AMD Athlon(tm) 64 Processor 3200+ (SSE2)
99      cycles for 100*imul 10
301     cycles for 100*imul 1 - dependent


I see we are converging a little bit - imul latency is down from over 14 to 10 for a P4 and 3 for the NewCaste. Good.

Now the interesting question is perhaps whether latency is more relevant than throughput. Of course, since you are programming in C, you depend very much on what your compiler knows about it. Assembler coders can optimise their code.
Imagine this (rather useless) sequence:

Quote   mov eax, esi
   REPEAT 100
      imul eax, eax, 10
   ENDM
   mov esi, eax

Overall speed depends, as you rightly assume, on latency: the next imul can only start when the previous one has finished.
However, nobody in Masmland stops you from doing other things in parallel:

Quote   mov eax, esi
   REPEAT 100
      imul eax, eax, 10
      mov edi, ebx
      mov ebx, esi
      inc ecx
      dec edx
      dec ebx
   ENDM
   mov esi, eax

And, surprise surprise, both sequences run in four cycles on my slow cheap Celeron M - and imul is the best overall choice...:

QuoteIntel(R) Celeron(R) M CPU        420  @ 1.60GHz (SSE3)
150     cycles for 100*shl 3
410     cycles for 100*shl 3 with five extra instructions
173     cycles for 100*imul 10
287     cycles for 100*mul 10
219     cycles for 100*lea mul10
471     cycles for 100*lea mul10 with five extra instructions
397     cycles for 100*imul 10 - dependent
410     cycles for 100*imul 10 - dependent with five extra instructions
496     cycles for 100*mul eax - dependent
576     cycles for 100*mul eax - dependent with five extra instructions

hutch--

The problem with MUL / IMUL is with blended model programming, everything from i486 up to late PIVs were expensive with multiplication operations. later cores are supposed to have handled muls differently but if you want code that runs OK on most things you need to address how it works on PIVs down. One of the few blessings of 64 bit OS versions is that the hardware must be late enough to run it which means a reasonably late model processor so you are safe with many later faster instructions.

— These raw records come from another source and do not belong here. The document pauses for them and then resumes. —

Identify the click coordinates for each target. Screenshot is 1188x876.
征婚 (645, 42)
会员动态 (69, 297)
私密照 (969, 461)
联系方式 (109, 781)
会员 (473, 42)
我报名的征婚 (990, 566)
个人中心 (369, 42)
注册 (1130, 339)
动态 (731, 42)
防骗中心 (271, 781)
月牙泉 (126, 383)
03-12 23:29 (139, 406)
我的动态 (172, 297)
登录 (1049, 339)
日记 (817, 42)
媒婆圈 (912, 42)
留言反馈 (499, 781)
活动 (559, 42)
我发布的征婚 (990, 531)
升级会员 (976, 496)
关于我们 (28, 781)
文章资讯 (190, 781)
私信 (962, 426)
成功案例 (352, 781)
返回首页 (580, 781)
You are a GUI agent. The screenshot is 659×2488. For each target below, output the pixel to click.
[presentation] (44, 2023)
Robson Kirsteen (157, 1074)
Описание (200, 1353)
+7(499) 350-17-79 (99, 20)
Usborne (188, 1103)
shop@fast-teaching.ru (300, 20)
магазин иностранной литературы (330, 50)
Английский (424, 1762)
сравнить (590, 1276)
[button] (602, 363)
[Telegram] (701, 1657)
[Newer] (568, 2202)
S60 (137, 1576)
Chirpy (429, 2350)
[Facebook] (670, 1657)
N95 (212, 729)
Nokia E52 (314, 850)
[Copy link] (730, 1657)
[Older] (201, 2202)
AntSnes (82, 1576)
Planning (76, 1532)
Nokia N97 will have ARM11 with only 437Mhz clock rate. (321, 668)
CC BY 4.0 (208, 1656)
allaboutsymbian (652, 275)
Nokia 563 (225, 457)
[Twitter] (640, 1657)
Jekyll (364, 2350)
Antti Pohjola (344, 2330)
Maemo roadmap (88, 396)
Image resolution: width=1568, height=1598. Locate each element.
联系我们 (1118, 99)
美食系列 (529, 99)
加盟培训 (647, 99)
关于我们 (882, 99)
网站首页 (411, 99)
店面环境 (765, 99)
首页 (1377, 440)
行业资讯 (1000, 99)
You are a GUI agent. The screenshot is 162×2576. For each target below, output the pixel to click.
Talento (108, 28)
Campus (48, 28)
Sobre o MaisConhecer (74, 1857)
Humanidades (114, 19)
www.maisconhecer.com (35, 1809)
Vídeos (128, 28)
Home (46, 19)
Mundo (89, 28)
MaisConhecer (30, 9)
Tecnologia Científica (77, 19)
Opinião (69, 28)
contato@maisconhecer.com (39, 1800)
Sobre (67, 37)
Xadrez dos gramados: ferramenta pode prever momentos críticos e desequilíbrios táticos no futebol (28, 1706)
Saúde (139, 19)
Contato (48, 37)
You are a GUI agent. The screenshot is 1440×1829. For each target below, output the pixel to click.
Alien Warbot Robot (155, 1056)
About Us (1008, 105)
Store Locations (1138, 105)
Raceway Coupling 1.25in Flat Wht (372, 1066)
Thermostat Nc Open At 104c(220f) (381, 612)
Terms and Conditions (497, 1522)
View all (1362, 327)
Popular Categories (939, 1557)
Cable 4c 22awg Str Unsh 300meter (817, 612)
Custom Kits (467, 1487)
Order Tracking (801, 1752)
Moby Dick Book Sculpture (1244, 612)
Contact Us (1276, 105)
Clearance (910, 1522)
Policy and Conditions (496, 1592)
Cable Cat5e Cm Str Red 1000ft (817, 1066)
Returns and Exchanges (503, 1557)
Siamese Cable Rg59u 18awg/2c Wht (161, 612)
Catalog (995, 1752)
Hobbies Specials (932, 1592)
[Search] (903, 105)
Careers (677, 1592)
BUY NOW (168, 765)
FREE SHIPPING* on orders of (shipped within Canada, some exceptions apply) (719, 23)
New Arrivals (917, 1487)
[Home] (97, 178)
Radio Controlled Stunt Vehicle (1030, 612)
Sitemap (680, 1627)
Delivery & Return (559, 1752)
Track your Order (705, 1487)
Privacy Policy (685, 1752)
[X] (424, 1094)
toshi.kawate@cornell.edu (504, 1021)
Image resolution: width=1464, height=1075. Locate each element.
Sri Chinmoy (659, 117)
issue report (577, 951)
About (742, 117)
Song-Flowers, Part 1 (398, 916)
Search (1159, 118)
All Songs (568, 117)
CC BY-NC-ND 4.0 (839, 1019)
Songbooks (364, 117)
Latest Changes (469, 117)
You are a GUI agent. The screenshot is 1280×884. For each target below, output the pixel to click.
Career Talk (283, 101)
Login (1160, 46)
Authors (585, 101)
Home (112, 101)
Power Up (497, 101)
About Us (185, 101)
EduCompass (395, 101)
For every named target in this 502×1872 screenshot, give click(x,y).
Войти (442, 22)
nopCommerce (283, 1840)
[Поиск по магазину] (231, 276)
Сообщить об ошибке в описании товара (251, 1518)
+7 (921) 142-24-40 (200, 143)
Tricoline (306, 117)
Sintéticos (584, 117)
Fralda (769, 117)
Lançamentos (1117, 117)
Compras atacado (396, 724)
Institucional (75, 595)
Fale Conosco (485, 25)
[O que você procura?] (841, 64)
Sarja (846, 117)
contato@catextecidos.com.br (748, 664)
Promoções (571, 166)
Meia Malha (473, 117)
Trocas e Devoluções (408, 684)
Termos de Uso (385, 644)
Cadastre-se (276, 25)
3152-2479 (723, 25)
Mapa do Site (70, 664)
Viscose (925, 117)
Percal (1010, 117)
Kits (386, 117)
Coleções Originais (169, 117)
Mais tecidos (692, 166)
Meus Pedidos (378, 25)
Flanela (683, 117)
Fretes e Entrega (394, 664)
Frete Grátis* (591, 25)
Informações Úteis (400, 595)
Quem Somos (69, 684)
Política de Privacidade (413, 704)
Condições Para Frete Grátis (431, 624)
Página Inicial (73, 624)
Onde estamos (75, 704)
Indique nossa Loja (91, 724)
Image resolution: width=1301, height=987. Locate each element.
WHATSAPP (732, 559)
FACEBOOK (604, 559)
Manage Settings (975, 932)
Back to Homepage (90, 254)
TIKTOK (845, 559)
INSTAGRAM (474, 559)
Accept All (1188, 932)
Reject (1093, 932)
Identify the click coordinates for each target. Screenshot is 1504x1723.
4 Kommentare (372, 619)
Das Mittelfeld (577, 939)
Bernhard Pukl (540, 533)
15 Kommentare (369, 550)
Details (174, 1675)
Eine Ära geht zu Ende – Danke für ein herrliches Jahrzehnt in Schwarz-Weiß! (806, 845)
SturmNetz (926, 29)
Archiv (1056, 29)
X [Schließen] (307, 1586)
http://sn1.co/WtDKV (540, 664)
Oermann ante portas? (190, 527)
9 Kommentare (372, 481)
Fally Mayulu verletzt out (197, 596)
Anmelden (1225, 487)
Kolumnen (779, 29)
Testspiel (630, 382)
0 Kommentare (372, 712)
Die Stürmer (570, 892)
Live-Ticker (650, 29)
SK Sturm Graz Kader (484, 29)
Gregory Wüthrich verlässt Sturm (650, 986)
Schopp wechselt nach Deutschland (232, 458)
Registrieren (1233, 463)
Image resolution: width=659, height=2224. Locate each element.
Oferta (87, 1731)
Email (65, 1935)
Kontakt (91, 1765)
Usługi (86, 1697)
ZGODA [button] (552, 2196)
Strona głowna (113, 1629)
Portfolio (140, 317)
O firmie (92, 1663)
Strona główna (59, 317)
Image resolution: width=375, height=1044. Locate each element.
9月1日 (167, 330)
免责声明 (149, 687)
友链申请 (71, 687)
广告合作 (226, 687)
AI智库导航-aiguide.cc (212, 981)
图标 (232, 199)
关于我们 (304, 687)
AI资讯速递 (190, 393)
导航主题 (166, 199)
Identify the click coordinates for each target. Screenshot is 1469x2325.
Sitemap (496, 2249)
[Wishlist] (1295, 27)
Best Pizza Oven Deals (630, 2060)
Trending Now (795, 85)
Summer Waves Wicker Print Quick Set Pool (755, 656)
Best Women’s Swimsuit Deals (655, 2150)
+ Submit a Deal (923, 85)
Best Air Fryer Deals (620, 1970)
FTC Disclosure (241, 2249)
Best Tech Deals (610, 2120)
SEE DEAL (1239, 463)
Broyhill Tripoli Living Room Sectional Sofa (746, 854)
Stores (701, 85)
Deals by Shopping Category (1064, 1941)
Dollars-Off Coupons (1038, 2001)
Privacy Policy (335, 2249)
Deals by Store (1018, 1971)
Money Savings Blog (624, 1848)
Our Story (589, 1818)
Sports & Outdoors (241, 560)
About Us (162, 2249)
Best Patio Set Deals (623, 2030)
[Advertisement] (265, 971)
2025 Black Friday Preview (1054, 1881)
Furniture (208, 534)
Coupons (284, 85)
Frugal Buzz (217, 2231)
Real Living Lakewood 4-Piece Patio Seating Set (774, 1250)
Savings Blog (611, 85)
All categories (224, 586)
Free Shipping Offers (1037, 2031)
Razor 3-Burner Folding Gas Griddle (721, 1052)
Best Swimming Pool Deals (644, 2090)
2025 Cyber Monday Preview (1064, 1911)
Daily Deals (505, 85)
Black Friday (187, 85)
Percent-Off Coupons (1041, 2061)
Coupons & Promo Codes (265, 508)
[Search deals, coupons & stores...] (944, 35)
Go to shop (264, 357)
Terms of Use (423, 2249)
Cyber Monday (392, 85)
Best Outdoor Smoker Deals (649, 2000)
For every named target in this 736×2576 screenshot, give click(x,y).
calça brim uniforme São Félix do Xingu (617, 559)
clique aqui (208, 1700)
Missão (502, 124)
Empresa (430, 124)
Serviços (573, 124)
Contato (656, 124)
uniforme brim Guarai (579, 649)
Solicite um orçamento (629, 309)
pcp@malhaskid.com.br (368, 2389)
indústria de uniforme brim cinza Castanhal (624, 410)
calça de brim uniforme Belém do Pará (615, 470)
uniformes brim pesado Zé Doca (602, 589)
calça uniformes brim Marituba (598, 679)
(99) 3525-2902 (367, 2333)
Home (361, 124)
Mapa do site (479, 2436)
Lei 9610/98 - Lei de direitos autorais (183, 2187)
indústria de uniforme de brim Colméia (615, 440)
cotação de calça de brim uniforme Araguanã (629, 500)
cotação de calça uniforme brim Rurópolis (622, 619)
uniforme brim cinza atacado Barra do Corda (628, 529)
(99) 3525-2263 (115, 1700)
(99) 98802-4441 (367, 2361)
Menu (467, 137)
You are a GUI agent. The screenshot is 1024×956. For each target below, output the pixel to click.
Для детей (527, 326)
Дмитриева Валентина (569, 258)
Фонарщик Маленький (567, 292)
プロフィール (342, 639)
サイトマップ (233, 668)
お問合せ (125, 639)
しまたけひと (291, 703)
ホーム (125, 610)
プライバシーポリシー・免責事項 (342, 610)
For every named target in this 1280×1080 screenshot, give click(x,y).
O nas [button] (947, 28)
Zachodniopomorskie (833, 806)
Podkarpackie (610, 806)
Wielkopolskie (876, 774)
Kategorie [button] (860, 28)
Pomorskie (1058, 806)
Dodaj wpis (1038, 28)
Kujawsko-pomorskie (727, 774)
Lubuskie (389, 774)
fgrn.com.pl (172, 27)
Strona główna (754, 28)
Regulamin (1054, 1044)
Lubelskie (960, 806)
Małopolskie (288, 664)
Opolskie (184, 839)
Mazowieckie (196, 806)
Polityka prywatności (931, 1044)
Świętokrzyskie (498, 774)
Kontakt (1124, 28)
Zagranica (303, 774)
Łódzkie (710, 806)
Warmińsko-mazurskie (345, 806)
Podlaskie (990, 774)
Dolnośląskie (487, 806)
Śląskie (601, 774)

Code you write with some certainty about the lowest processor that will run it is a lot easier to write and should be faster than code that must run on everything.
Download site for MASM32      New MASM Forum
https://masm32.com          https://masm32.com/board/index.php

clive

Quote from: jj2007
I see we are converging a little bit - imul latency is down from over 14 to 10 for a P4 and 3 for the NewCastle. Good.

Yes, and the 14 is a Willamette (1st Pentium 4, and source of much derision) number, from the notes I have. I'll demonstrate if you insist. The box is at the out-laws, so not readily accessible, I could get P3 and PPro numbers more readily.

This paper has some good analysis
http://gmplib.org/~tege/x86-timing.pdf

"When compiling with /G7, we produce the faster (but longer) sequence that avoids using the imul instruction, which has a 14-cycle latency on the Intel Pentium 4:"
http://msdn.microsoft.com/en-us/library/aa290055%28VS.71%29.aspx

The problem with optimizing for one architecture is that the installed base is so divergent, so unless the application warrants multiple code paths, and the hideous amount of regression testing require to exercise all paths, one generally focus on a reasonable solution. It makes sense on things like folding, Seti, encryption cracking, etc. but I wouldn't classify these as commercial applications.

-Clive
It could be a random act of randomness. Those happen a lot as well.